On-page and link signals – which collectively include keywords in titles, domain authority, inbound anchor text, and linking domain authority – are the most important factors when it comes to ranking in local search, according to new research by Moz.
Moz released the results of its 2015 Local Search Ranking Factors survey yesterday, following its overall ranking of ranking factors from last month. The Seattle SEO company conducted a similar survey last year, which corresponded with the Pigeon algorithm update. No such update happened lately, though Google did recently switch from local seven-packs to local three-packs, which seoClarity found rank first 93 percent of the time.
“Overall, we’ve seen a continuation of the gradual trend toward Google rewarding quality on all fronts, from citations to links to reviews,” says David Mihm, the Moz local search director who conducted the survey. “As more companies have implemented the table stakes of site architecture, keyword and location relevant title tags, and claiming their Google My Business pages, quality and authority become the differentiators in competitive markets.”

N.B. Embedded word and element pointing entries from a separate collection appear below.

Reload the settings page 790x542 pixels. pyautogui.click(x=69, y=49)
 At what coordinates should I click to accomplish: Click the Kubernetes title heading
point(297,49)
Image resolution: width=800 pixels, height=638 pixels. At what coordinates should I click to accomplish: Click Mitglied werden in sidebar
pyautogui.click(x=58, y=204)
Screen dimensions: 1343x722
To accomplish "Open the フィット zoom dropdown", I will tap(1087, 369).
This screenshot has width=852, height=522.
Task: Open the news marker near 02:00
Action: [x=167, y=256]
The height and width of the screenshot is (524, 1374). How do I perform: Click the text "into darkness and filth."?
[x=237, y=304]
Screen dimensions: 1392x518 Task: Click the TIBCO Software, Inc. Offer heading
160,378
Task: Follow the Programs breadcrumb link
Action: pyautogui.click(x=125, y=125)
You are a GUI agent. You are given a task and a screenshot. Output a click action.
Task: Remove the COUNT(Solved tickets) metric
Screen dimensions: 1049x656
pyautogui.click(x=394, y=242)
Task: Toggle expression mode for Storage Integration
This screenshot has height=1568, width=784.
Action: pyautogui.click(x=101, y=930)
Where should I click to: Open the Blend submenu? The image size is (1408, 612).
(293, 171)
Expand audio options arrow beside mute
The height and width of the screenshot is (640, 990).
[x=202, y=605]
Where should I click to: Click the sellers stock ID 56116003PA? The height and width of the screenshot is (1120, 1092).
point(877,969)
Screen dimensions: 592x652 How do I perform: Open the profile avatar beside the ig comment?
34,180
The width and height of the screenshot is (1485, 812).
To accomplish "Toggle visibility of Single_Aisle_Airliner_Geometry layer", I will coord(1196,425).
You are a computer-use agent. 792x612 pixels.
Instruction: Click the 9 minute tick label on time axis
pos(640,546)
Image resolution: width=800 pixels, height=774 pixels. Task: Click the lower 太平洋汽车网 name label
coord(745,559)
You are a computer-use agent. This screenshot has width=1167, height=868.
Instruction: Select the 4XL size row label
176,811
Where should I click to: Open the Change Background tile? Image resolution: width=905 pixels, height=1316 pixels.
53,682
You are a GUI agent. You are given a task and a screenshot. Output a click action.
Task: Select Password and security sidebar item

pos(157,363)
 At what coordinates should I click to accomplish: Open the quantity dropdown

On-page and link signals each garnered 20 percent of the vote, in terms of what’s most important. Nearly 15 percent of search marketers valued business signals such as categories, keywords in business title, and proximity the most. Another 13.6 percent prioritized external location signals, including NAP consistency and citation volume. In last place were social signals, such as Facebook likes and Twitter followers, which only generated 5.5 percent of the vote.
Respondents also ranked factors that could impact pack and carousel ratings, and then ranked them twice more based on their impact on localized organic rankings and the competitive market. In addition, they noted which specific factors they’ve paid more or less attention to since Google’s update and ranked 27 negative ranking factors from most to least damaging.
The localized organic ranking factor deemed most important was very close. A website’s domain authority received 590 votes, while 566 went to the quality and authority of inbound links. Other highly regarded factors include the city and state in the Google My Business landing page title, the CTR of search results, and the relevance of both topical and geographic keywords.
Within packs and carousels, physical address was the winner – more than 80 votes ahead of the consistency of structured citations. The highest regarded factors were much less technical on the whole. Category associations and the proximity of a business from the point of search were ranked third and fourth-highest.
Mihm points out the increasing importance of behavioral signals. He notes that across both pack and localized organic results, behavioral and/or mobile signals make up 9.5 percent of the algorithm. Additionally, CTR has moved up eight spots from last year’s ranking of localized organic results factors. As a ranking factor, links were also up 9 percent over last year.
Shortly after Google restructured its local packs in August, BrightLocal conducted a study and found that local search is the most powerful channel for local businesses, generating 23 percent of site traffic. Since then, marketers have been paying a lot more attention to the quality and authority of structured citations and inbound links, while the proximity of a business’ address to the centroid has taken a backseat.
“As Google has gotten better at location detection on both desktop and mobile results, this rather arbitrary factor has been almost completely discarded,” Mihm says, adding that proximity to searcher has moved up from last year’s rankings. “Clearly the location of a business matters immensely, but only relative to where people are physically conducting their searches.”